A few years ago, I took an online writing course taught by Jeremy C. Shipp, author of gothic, dark fantasy and horror literature. I learned so much and still have my classwork and lectures. Jeremy talks about his latest works:
How did you decide to become an author?
It’s the same old story, really. When I was in fourth grade, my teacher asked the class to write short stories, and at that moment I found myself possessed by an assiduous poltergeist with an affinity for clowns and fiction writing. As one might expect in a situation like this, the short story ended up not very short at all. I’ve been writing almost constantly ever since. At 13, I wrote my first novel, and at 18 I was published for the first time, and somewhere in my 20s, I wrote my first good story.
How does your professional background help with your writing?

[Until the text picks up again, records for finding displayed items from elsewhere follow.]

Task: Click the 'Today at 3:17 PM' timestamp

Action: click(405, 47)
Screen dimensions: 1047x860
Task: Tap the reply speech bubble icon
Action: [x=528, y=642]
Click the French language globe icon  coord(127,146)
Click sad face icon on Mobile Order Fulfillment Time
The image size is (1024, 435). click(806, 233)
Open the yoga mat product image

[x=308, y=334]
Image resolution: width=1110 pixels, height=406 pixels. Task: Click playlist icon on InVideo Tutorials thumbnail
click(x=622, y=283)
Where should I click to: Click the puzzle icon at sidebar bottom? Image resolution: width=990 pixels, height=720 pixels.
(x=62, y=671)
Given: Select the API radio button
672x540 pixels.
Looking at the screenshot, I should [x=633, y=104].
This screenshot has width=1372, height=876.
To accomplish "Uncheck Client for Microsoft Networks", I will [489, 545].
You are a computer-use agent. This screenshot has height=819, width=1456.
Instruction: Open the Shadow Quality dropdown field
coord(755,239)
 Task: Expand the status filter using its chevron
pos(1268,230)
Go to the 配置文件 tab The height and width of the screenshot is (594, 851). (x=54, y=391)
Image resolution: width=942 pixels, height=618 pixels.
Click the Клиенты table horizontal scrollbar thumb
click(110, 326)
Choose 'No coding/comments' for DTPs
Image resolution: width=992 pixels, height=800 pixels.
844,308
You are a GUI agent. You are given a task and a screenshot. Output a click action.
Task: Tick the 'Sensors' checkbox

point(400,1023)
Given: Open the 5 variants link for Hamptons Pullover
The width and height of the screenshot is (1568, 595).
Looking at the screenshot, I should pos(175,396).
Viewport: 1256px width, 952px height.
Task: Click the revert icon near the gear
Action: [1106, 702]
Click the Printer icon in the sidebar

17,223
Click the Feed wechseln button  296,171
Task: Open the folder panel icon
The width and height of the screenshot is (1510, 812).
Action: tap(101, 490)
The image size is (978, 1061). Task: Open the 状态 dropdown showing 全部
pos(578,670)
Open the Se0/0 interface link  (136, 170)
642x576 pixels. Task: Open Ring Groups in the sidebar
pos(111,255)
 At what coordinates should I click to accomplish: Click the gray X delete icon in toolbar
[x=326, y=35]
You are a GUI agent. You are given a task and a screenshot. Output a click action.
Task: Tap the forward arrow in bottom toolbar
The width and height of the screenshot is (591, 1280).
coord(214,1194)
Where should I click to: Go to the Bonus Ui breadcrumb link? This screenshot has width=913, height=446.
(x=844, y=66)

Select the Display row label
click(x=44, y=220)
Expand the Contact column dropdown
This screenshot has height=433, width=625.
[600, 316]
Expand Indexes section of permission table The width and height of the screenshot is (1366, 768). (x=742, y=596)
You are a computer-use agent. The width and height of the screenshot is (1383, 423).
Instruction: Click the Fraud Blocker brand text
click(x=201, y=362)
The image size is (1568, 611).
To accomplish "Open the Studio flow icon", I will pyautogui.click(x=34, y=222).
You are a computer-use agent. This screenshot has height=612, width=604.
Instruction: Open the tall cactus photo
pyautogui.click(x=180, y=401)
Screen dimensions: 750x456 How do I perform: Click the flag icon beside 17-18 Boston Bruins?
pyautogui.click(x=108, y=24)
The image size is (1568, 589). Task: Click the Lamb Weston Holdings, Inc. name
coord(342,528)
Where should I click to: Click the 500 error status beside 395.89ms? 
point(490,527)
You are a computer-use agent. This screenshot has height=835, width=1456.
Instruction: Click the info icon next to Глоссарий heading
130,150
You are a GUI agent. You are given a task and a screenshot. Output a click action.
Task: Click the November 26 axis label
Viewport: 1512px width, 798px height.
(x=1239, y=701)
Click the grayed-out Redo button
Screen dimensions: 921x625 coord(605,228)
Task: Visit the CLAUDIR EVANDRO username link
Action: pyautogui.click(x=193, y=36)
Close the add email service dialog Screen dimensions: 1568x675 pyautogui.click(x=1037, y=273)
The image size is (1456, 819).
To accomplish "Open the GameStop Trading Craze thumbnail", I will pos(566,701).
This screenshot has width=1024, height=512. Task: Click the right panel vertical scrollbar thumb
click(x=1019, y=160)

Most of my professional experience has been writing-related, from my BA in Creative Writing to the work I’ve done as an author, editor and writing instructor. Beyond all of this, I would say that my non-writing-related jobs have been just as vital when it comes to my actual fiction writing. I have tiled floors, and painted houses, and delivered food, and worked as a substitute teacher. I have learned more about human beings working jobs like this than I ever did in a classroom.
Can you tell us more about why you wrote your latest books?
I wrote The Atrocities primarily because there aren’t enough books out there that feature capybaras wearing tutus. In addition to this, I have always been quite a fan of gothic fiction, and I have long admired authors such as Charlotte Brontë and Shirley Jackson and Daphne Du Maurie. Even as a baby, I would shape my mashed potatoes into castles and hold long conversations with ravens. Eventually, I developed a desire to create my own gothic-inspired piece saturated with grotesqueries and beauty, and that’s how The Atrocities was born.
What advice do you have for aspiring writers?
- Watch The Garbage Pail Kids Movie at least twice a day.
- Remember that a rejection letter is merely a reminder that you’re giving yourself opportunities to succeed.
- When you’re feeling stuck, bounce ideas off the nearest poltergeist.
- Experiment with your writing style and process, and see what works best for you.
- Wear a Hamburglar mask while you sleep.
- Don’t take any one author’s advice as gospel.
I’m currently writing a sequence of arcane words that when read under a blood moon causes every hat in a 50-yard radius to be transmogrified into a jerboa. So far I don’t have a publisher for this sequence, but I’m keeping my fingers crossed. In other, more factual news, I have a new Tor release called Bedfellow coming out in November, 2018.
Here’s what the back cover has to say about the book:
When the . . . thing first insinuated itself into the Lund family household, they were bemused. Vaguely human-shaped, its constantly changing cravings seemed disturbing, at first, but time and pressure have a way of normalizing the extreme. Wasn’t it always part of their lives?
As the family make more and greater sacrifices in service to the beast, the thrall that binds them begins to break down. Choices must be made. Prices must be paid. And the Lunds must pit their wits against a creature determined to never let them go.
It’s psychological warfare. Sanity is optional.